Hi Richard,

 

We are also using some IOS-XR devices.

Do you see sometimes empty spaces within your traffic graphs for the specific time when the thresholds are set to NULL or anything changed?

 

Mit freundlichem Gruß

Stadtwerke Norderstedt

 

Denis Klimek

 

Professional Network Engineer

IP-Systemtechnik

 

Tel:        040 / 521 04 – 1049

Mobil:    0151 / 652 219 06

 

dklimek@stadtwerke-norderstedt.de

www.stadtwerke-norderstedt.de

 

Von: observium [mailto:observium-bounces@observium.org] Im Auftrag von Richard Savage via observium
Gesendet: Montag, 24. Juni 2019 10:51
An: Observium
Cc: Richard Savage; Adam Armstrong
Betreff: Re: [Observium] Sensor limits creating false alerts

 

This was the event log at the time of the incident:


When it happens next is there any worthwhile in me running some commands from the CLI to get any debug?

Thanks

Richard

On 24/06/2019 09:47, Adam Armstrong via observium wrote:

Thresholds for this MIB come from the device itself. It seems likely that the device returned an incorrect threshold setting for some reason. 

 

Does it always change the threshold to the same value? Does that value match the thresholds of any other similar sensors?

 

We wouldn't autogenerate a threshold where one already exists.

 

adam.

On 2019-06-24 09:39:59, Richard Savage via observium <observium@observium.org> wrote:

Hi Adam

Ive managed to get the issue to re-create.  You can see from the screenshot that the alert triggered because the threshold value disappeared @08:24 on 18 June.  What happened is the threshold changed to 0V - (∞) 2.76V  This meant that the current value of 3.25 threw an alert.
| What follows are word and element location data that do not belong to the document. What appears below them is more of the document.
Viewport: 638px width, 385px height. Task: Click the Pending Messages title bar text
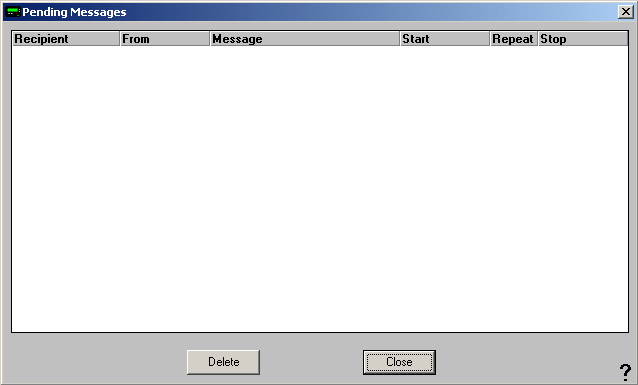click(x=74, y=12)
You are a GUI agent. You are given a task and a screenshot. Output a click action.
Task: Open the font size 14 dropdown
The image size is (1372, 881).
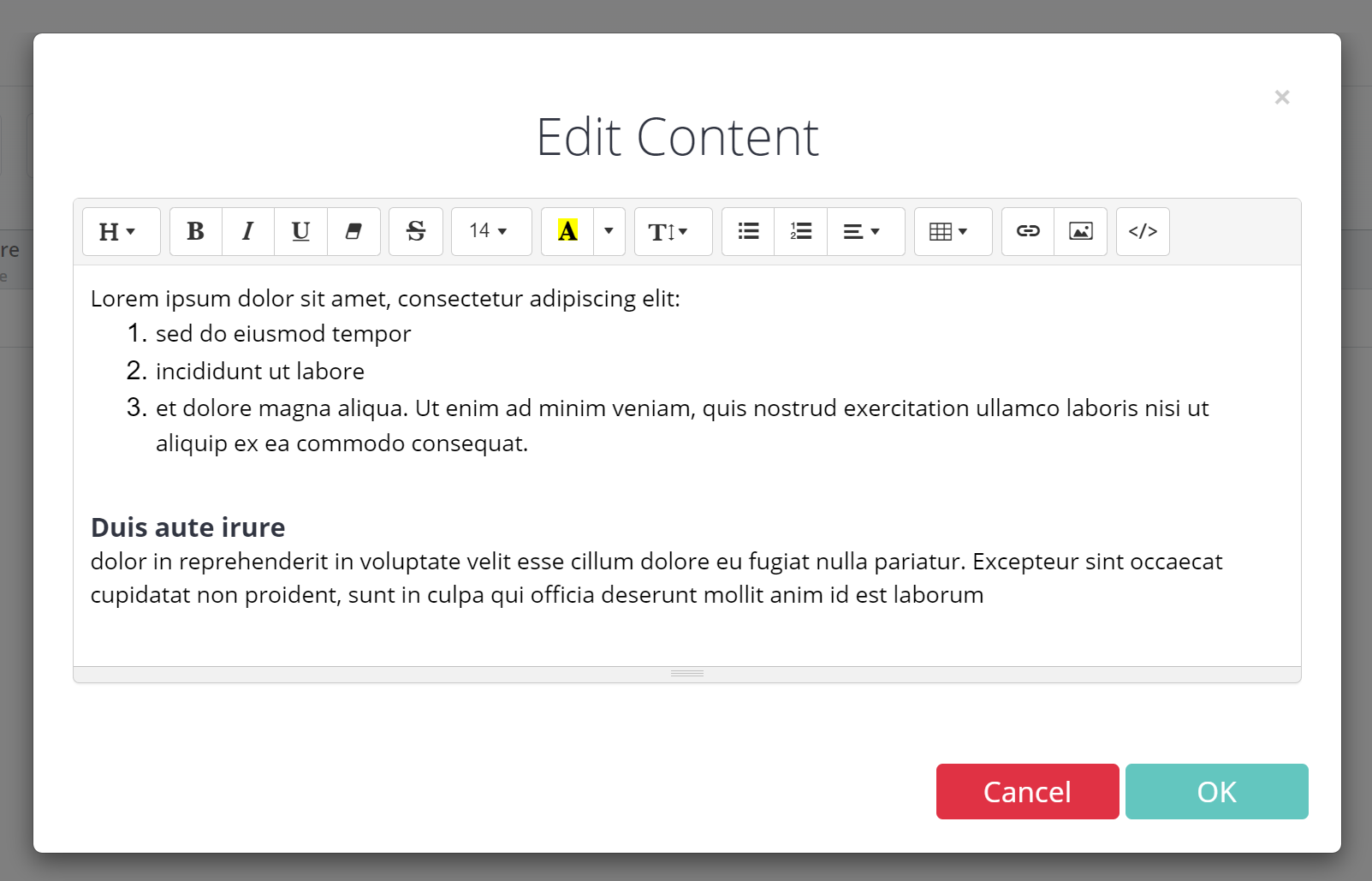tap(490, 231)
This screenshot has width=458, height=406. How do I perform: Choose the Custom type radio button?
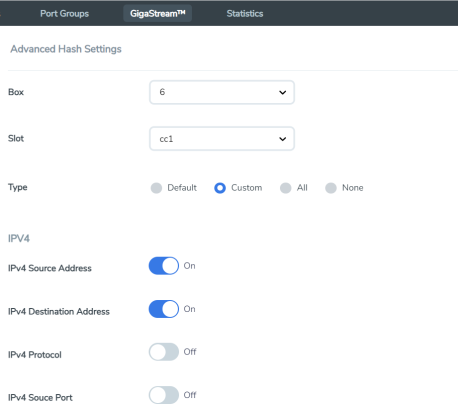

Later on that day @14:35 on 18 June with no action from anyone the alert cleared and the sensor thresholds have returned to the correct values:






This is just 1 example of 1 sensor but at the time I had pretty much alerts for all sensors on the ASR.

Can this please be looked into and fixed?

If you need any more info then please let me know.

Thanks

Richard


On 31/05/2019 10:39, Klimek, Denis via observium wrote:

Hi all,

 

I think it’s related to the problem that the device is NOT returning any values for limits. So Observium is creating the limits dynamically based on the current sensor value that the device returned.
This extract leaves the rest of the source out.